(Stored data)
......

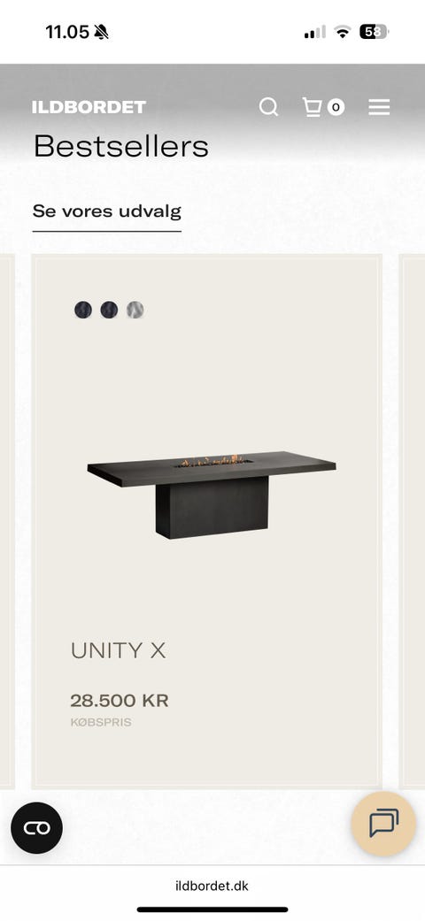Viewport: 425px width, 921px height.
Task: Open the Unity X table image
Action: tap(212, 495)
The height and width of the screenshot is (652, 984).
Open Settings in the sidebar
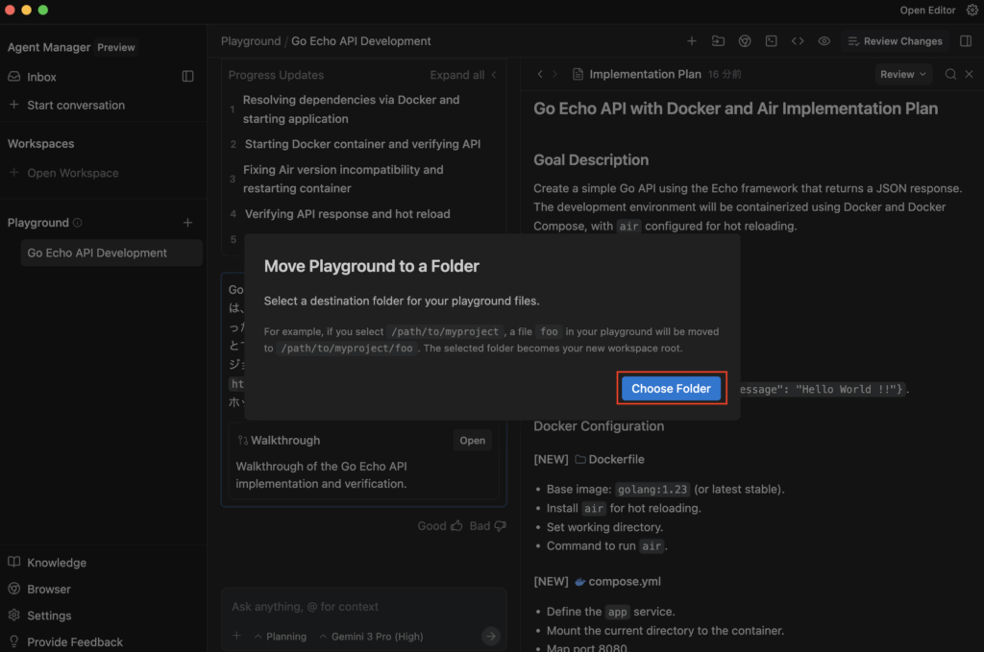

......

Task statement: Exactly restate the lines from the one holding "The height and" to the final line of the records above, including both and excluding pictures.

Response:
The height and width of the screenshot is (652, 984).
Open Settings in the sidebar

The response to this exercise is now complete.